● **SELECTED TEXT**:

= = = =

- Active: December 9, 1861, to December 16, 1864
- Country: United States
- Allegiance: Union
- Branch: Infantry
- Engagements: Battle of Shiloh Siege of Corinth Battle of Perryville Battle of Stones River Knoxville Campaign Battle of Kennesaw Mountain Battle of Peachtree Creek Siege of Atlanta Battle of Jonesboro Battle of Lovejoy's Station

= 11th Kentucky Infantry Regiment =

The 11th Kentucky Infantry Regiment was an infantry regiment that served in the Union Army during the American Civil War.

==Service attachments==
The 11th Kentucky Infantry Regiment was organized at Camp Calhoun in Calhoun, Kentucky, and mustered in for a three-year enlistment on December 9, 1861, under the command of Colonel Pierce Butler Hawkins.

The regiment was attached to a series of larger units over the course of the war:

- 14th Brigade, Army of the Ohio, December 1861
- 14th Brigade, 5th Division, Army of the Ohio.
- 14th Brigade, 5th Division, II Corps, Army of the Ohio, September 1862
- 1st Brigade, 3rd Division, Left Wing, XIV Corps, Army of the Cumberland, November 1862
- 1st Brigade, 3rd Division, XXI Corps, Army of the Cumberland, January 1863
- District of Western Kentucky, Department of the Ohio, April 1863
- 3rd Brigade, 3rd Division, XXIII Corps, Army of the Ohio, June 1863
- Unattached, in Bowling Green, Kentucky, 1st Division, XXIII Corps, August 1863
- 1st Brigade, 4th Division, XXIII Corps, October 1863
- 3rd Brigade, 1st Division, Cavalry Corps, Department of the Ohio, November 1863
- 3rd Brigade, 4th Division, XXIII Corps, April 1864
- 3rd Brigade, 3rd Division, XXIII Corps, June 1864
- 1st Brigade, 3rd Division, XXIII Corps, August 1864 to December 1864.

The 11th Kentucky Infantry mustered out of service on December 16, 1864.

==Service details==
The unit was involved in major and minor engagements from 1862 through 1864.

=== 1861 ===

- Duty at Calhoun, Ky., until February 1862.

=== 1862 ===

- Advance on Bowling Green, Ky., and Nashville, Tenn., February 10–25.

= = = =

[Data excerpts]
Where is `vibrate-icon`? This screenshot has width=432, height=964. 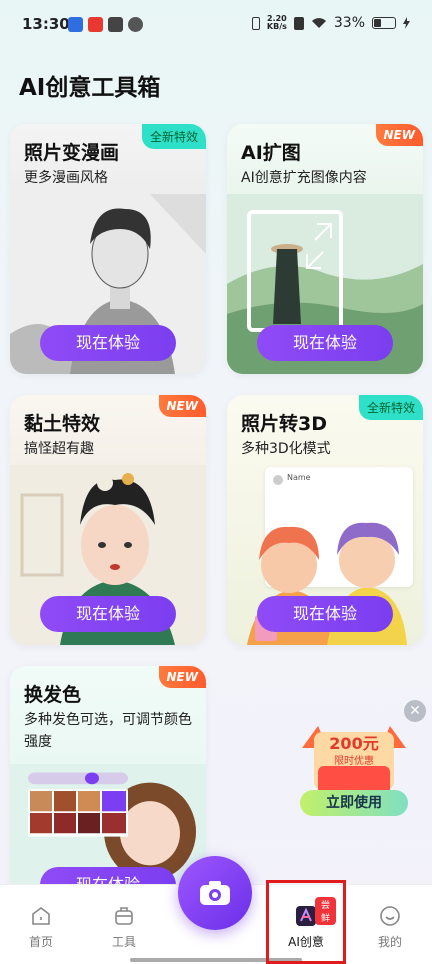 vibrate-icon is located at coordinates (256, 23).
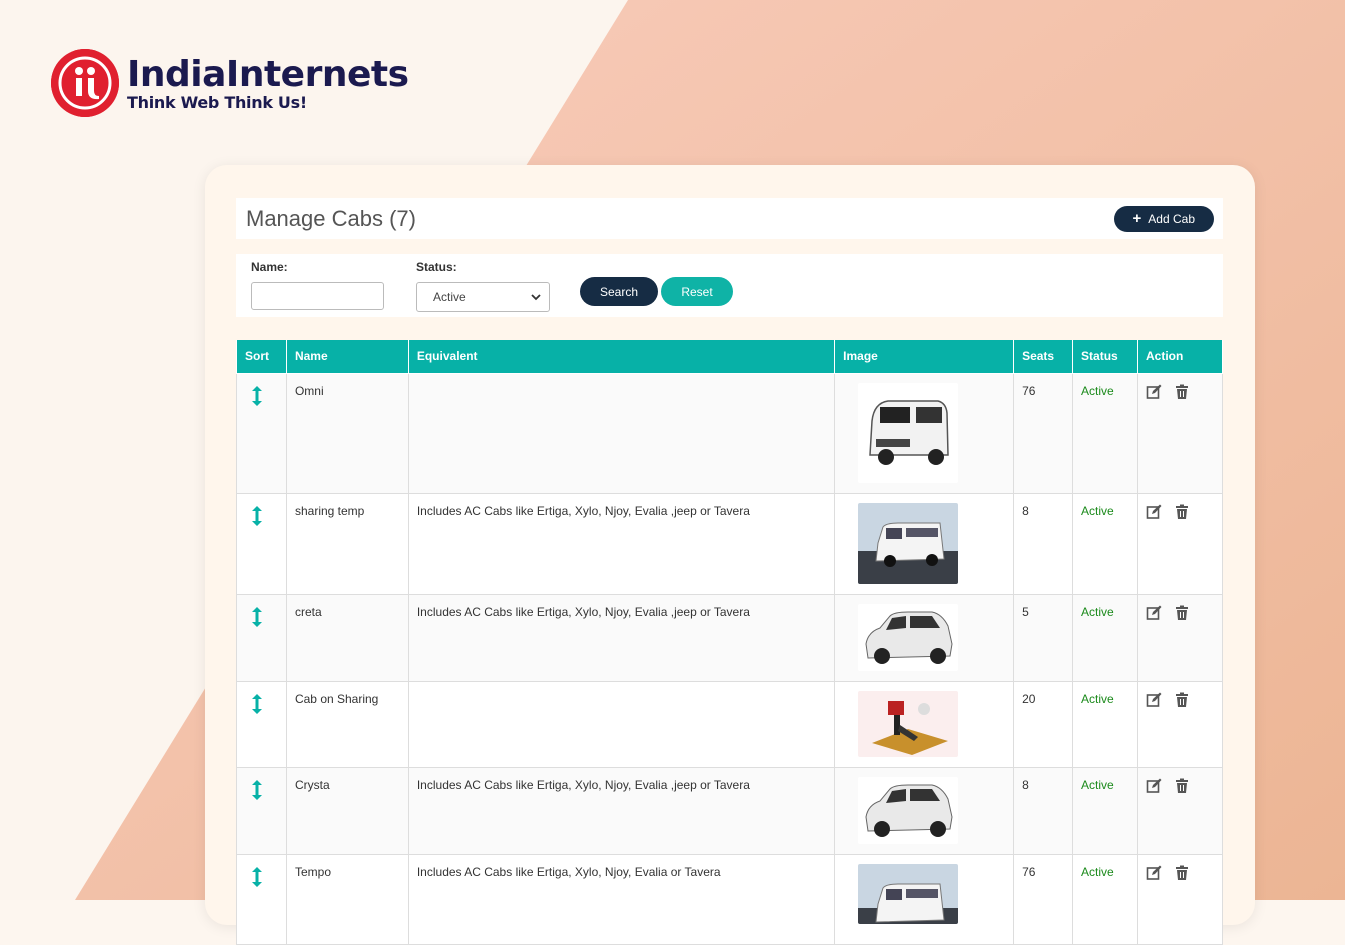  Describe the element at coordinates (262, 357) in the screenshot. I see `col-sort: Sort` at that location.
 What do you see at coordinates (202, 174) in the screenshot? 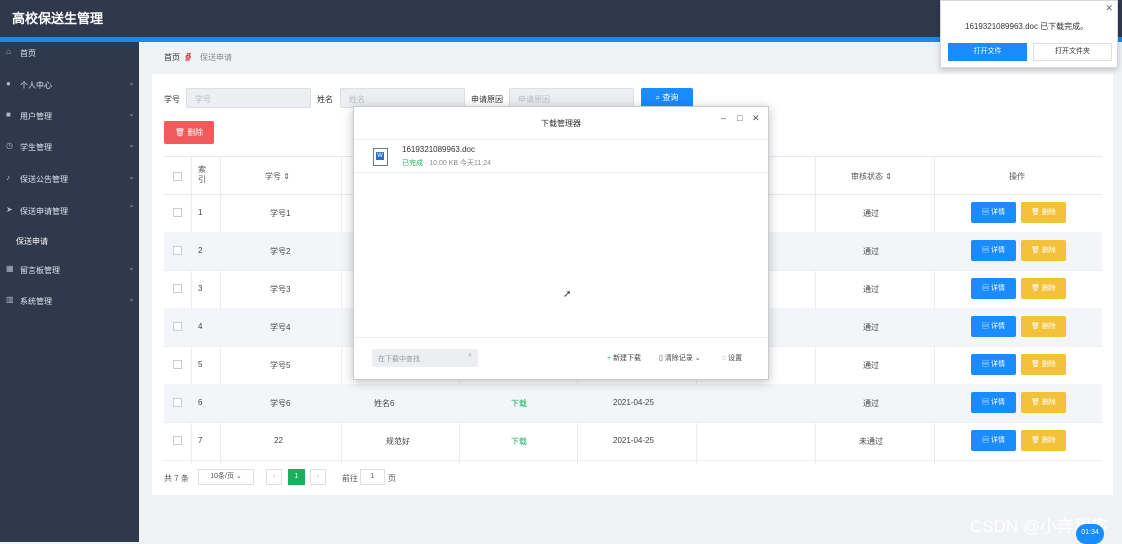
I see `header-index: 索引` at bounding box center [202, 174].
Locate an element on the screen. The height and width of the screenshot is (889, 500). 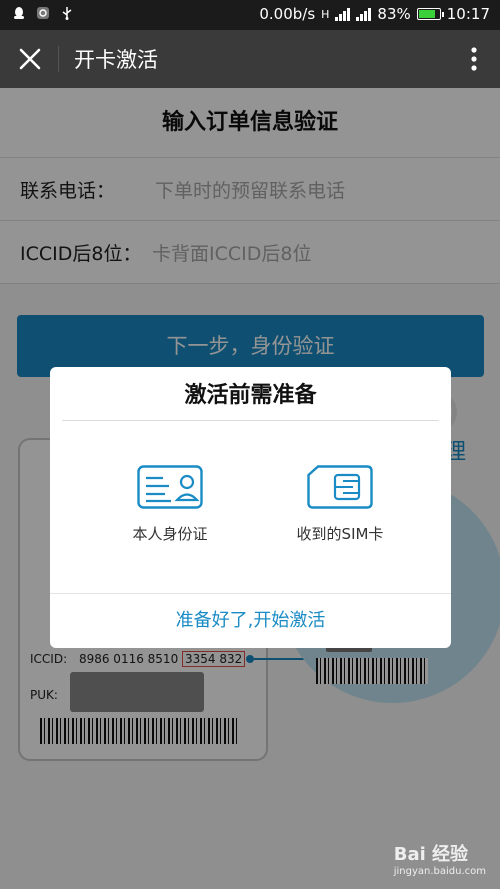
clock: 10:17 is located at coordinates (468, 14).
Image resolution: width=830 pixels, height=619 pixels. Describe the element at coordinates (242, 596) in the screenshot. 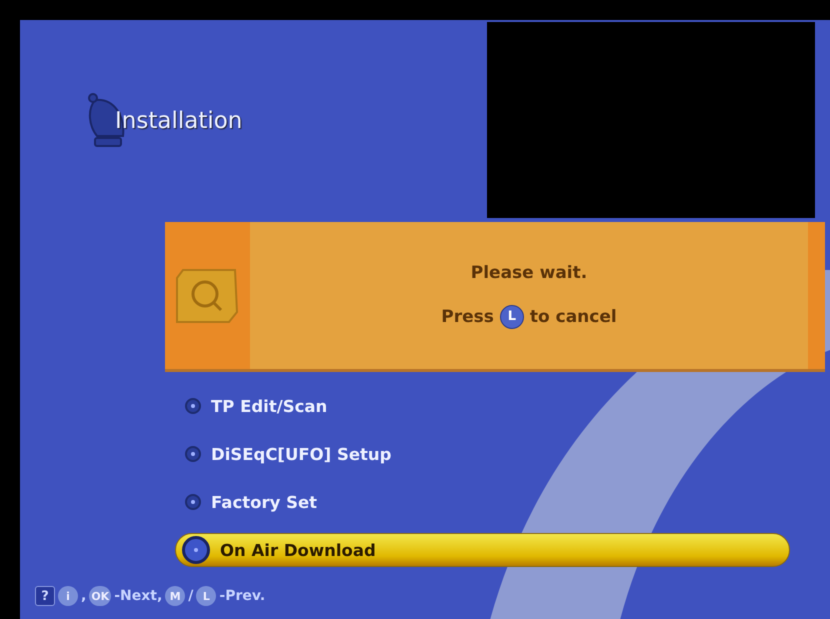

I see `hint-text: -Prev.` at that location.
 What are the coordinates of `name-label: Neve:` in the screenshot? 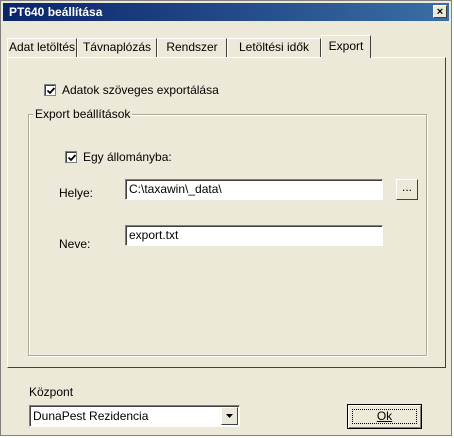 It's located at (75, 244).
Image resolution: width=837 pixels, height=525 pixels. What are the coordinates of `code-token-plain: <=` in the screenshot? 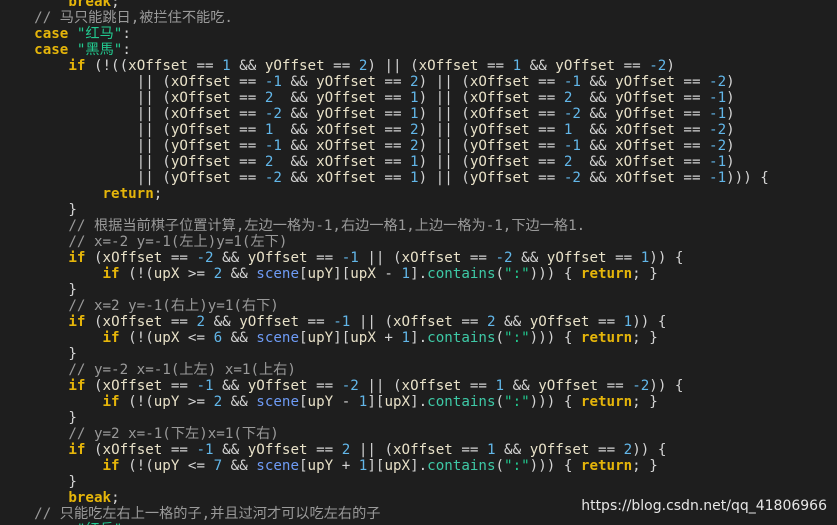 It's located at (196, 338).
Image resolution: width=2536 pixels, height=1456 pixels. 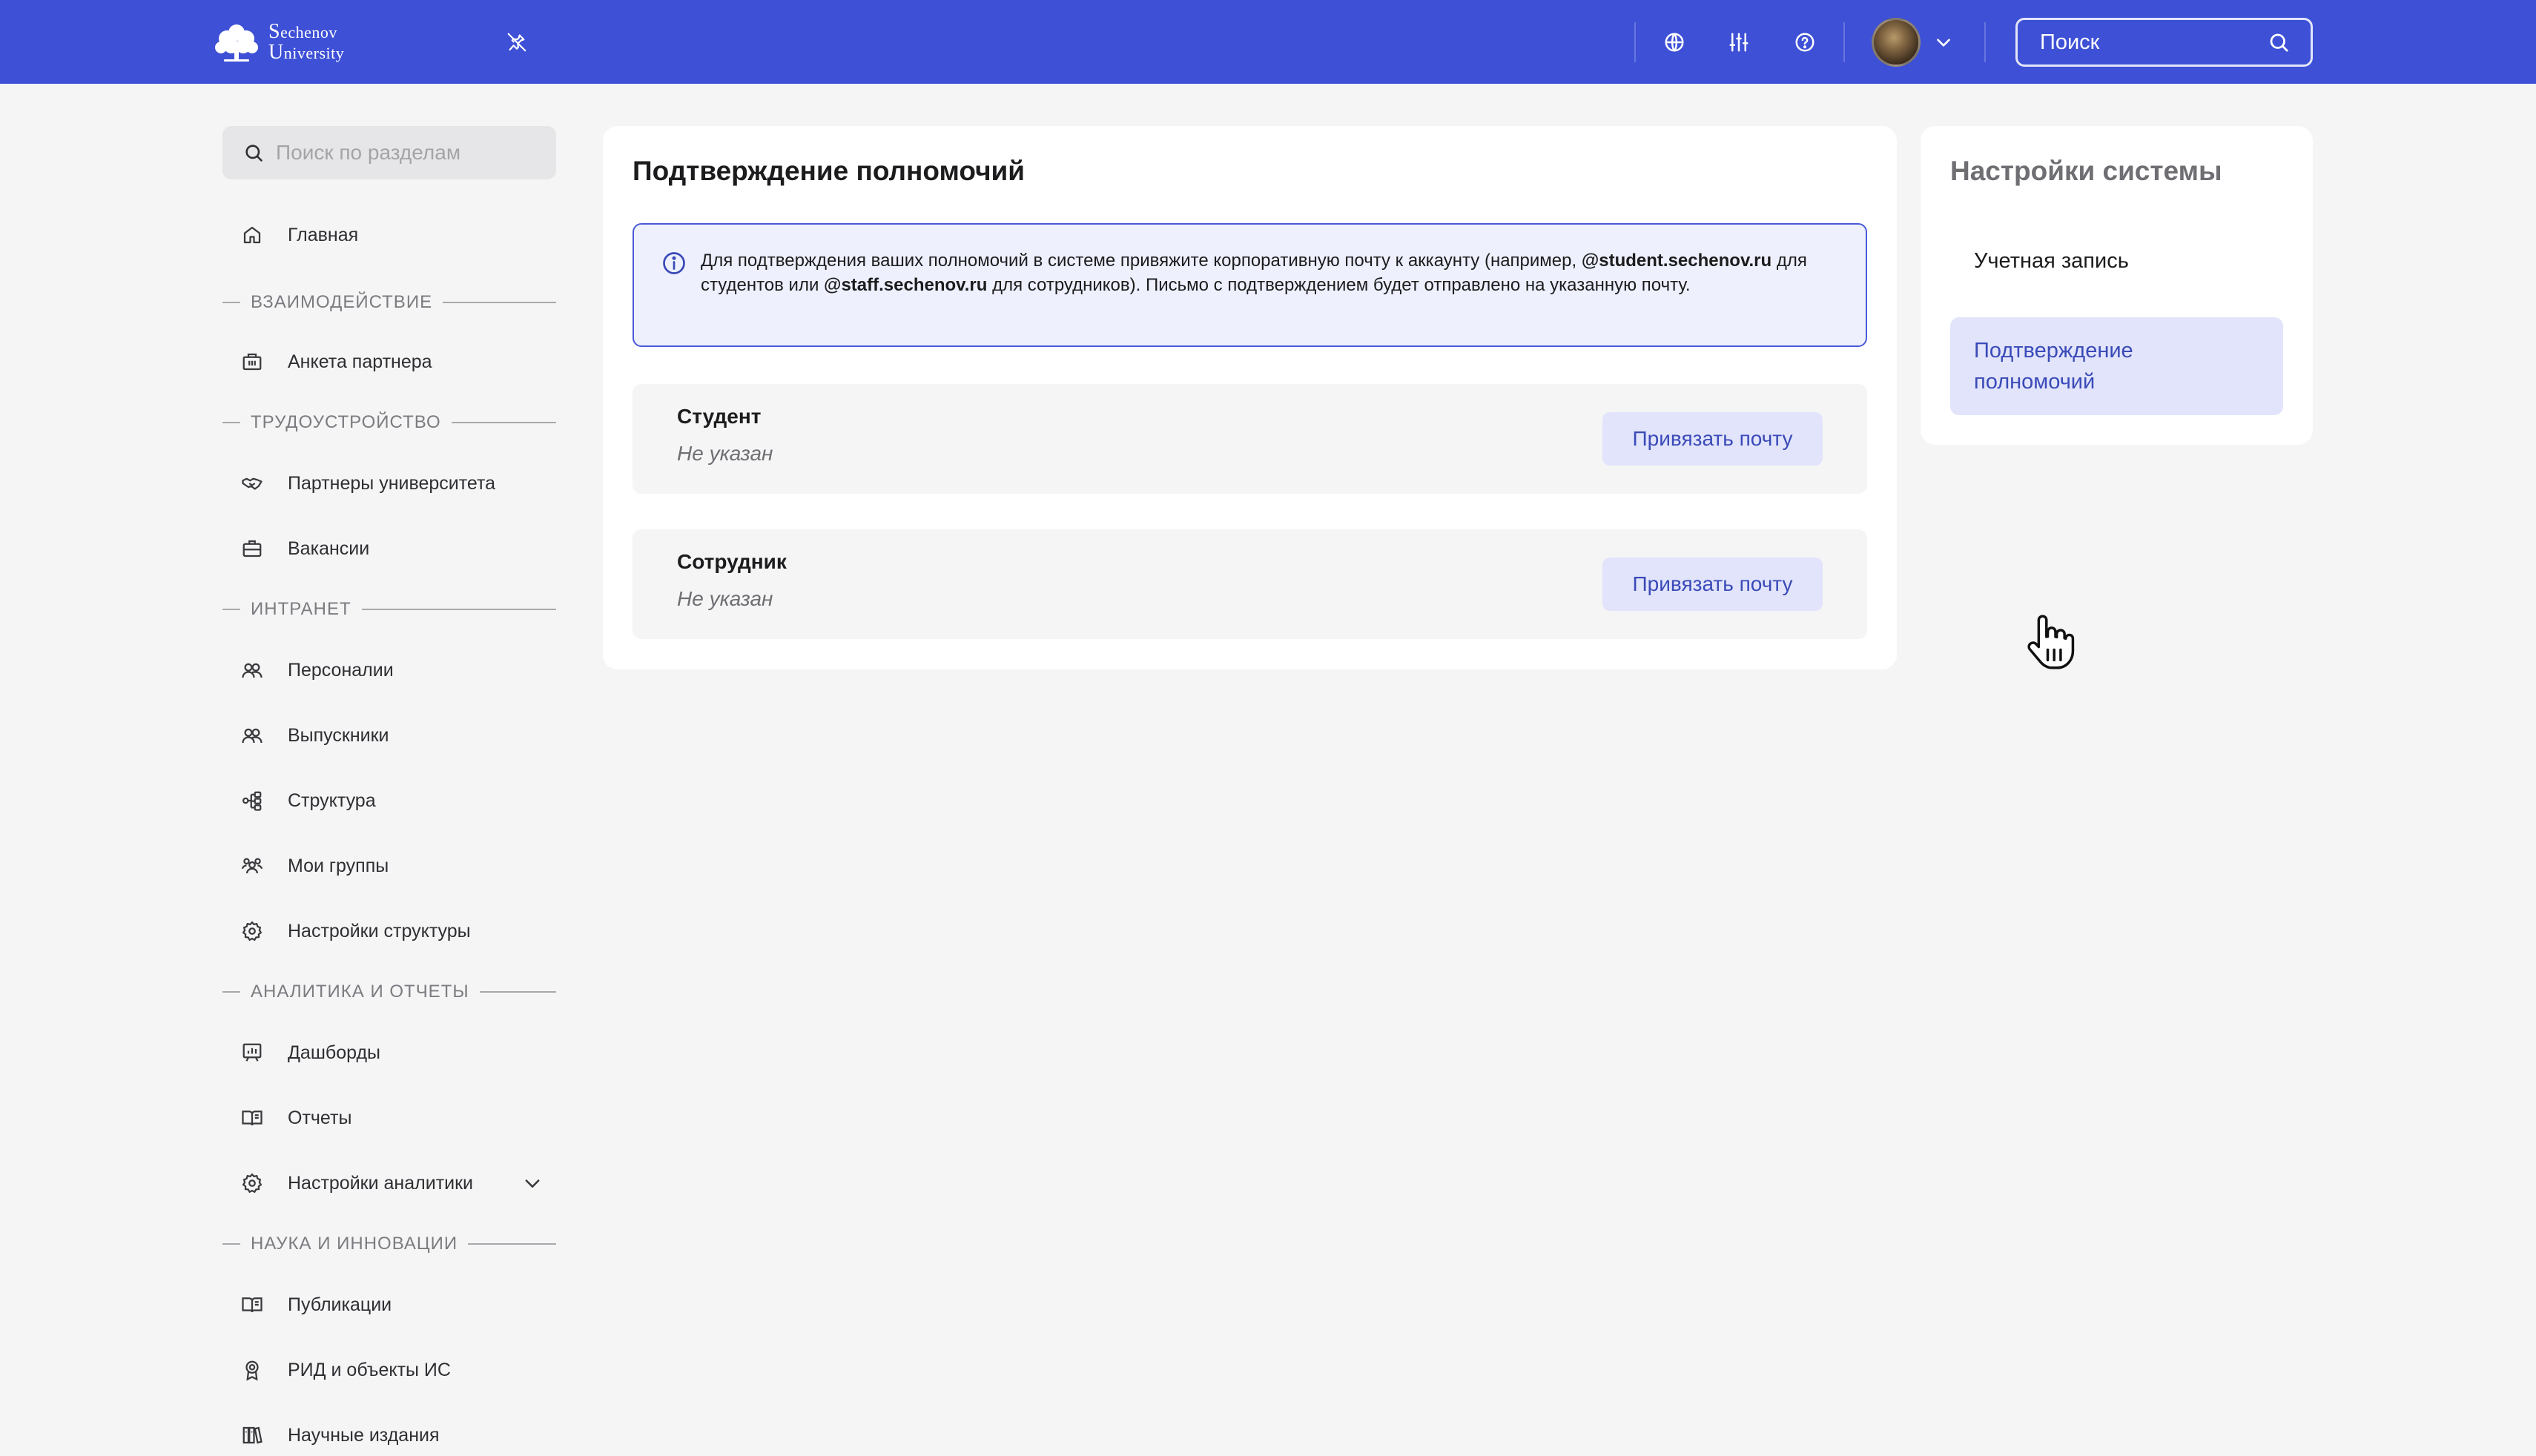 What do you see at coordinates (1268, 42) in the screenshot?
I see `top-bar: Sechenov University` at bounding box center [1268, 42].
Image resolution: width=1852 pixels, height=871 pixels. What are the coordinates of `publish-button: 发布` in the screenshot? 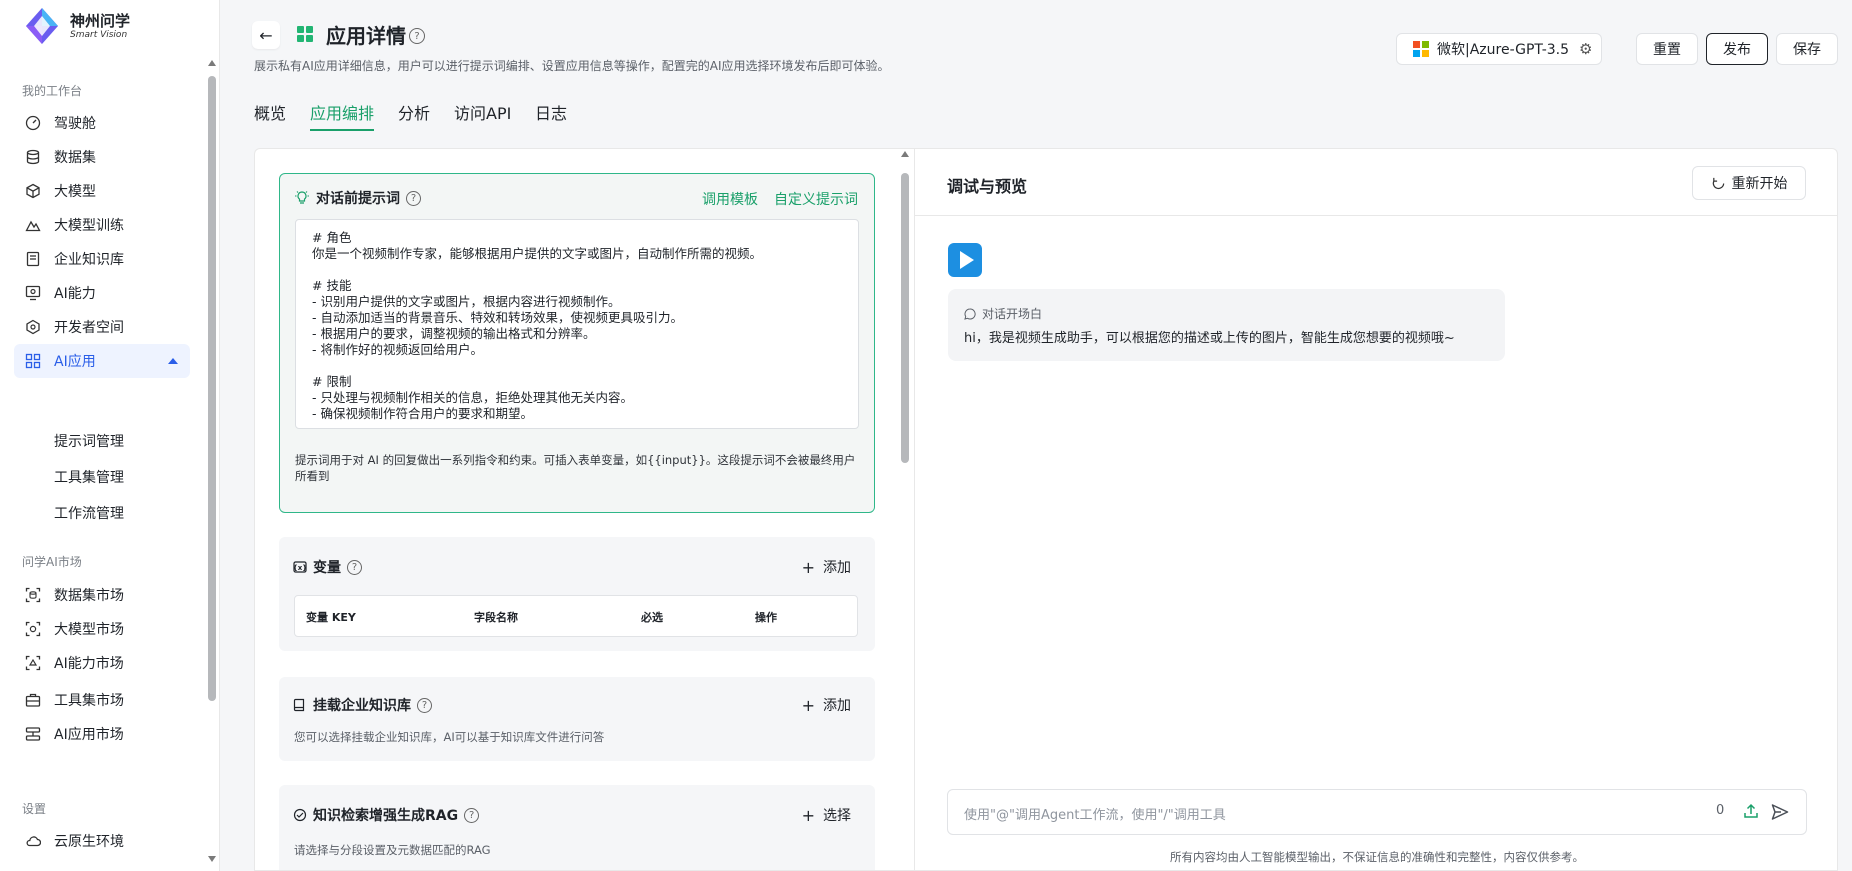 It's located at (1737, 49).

= = = =

● **PROMPT 1**:
Rewrite the stretch of the 11th Kentucky Infantry text from "- 14th Brigade, 5th Division, II" through "December 16, 1864.", changing "XXIII Corps" to "23rd Corps".
● **PROMPT 2**:
Carry the 11th Kentucky Infantry text on from the point where it stops.
None of the data excerpts are needed here.

● **RESPONSE AREA 1**:
- 14th Brigade, 5th Division, II Corps, Army of the Ohio, September 1862
- 1st Brigade, 3rd Division, Left Wing, XIV Corps, Army of the Cumberland, November 1862
- 1st Brigade, 3rd Division, XXI Corps, Army of the Cumberland, January 1863
- District of Western Kentucky, Department of the Ohio, April 1863
- 3rd Brigade, 3rd Division, 23rd Corps, Army of the Ohio, June 1863
- Unattached, in Bowling Green, Kentucky, 1st Division, 23rd Corps, August 1863
- 1st Brigade, 4th Division, 23rd Corps, October 1863
- 3rd Brigade, 1st Division, Cavalry Corps, Department of the Ohio, November 1863
- 3rd Brigade, 4th Division, 23rd Corps, April 1864
- 3rd Brigade, 3rd Division, 23rd Corps, June 1864
- 1st Brigade, 3rd Division, 23rd Corps, August 1864 to December 1864.

The 11th Kentucky Infantry mustered out of service on December 16, 1864.

● **RESPONSE AREA 2**:
- Occupation of Nashville February 25.
- March to Savannah, Tenn., March 17-April 6.
- Battle of Shiloh April 7.
- Advance on and siege of Corinth, Miss., April 29-May 30.
- Buell's Campaign in northern Alabama and middle Tennessee June to August.
- March to Louisville, Ky., in pursuit of Bragg August 21-September 26.
- Pursuit of Bragg into Kentucky October 1–20.
- Battle of Perryville, Ky., October 8 (reserve).
- Nelson's Cross Roads and Rural Hill October 18.
- March to Nashville, Tenn., October 20-November 7, and duty there until December 26.
- Advance on Murfreesboro December 26–30.
- Nolensville December 26–27.
- Battle of Stones River December 30–31, 1862 and January 1–3, 1863.
- 1863
- Ordered to Kentucky January 8, 1863. Duty at Bowling Green, Ky., until July. Regiment mounted and operating against guerrillas.
- Expedition to Tennessee state line May 2–6.
- Woodburn and South Union May 13.
- At Glasgow, Ky., July to September.
- March to Knoxville, Tenn., and Burnside's Campaign in eastern Tennessee September to November.
- Philadelphia October 24.
- Leiper's Ferry, Holston River, October 27.
- Knoxville Campaign November 4 to December 23.
- Rockford and near Loudon November 14.
- Lenoir Station, Stock Creek and Holston River November 15.
- Near Knoxville November 16.
- Siege of Knoxville November 17-December 5.
- About Bean's Station December 9–13.
- Russellville December 10.
- Bean's Station December 13, 14 and 15.
- Rutledge December 16.
- Blain's Cross Roads December 16–19.
- Scout to Bean's Station December 29–30.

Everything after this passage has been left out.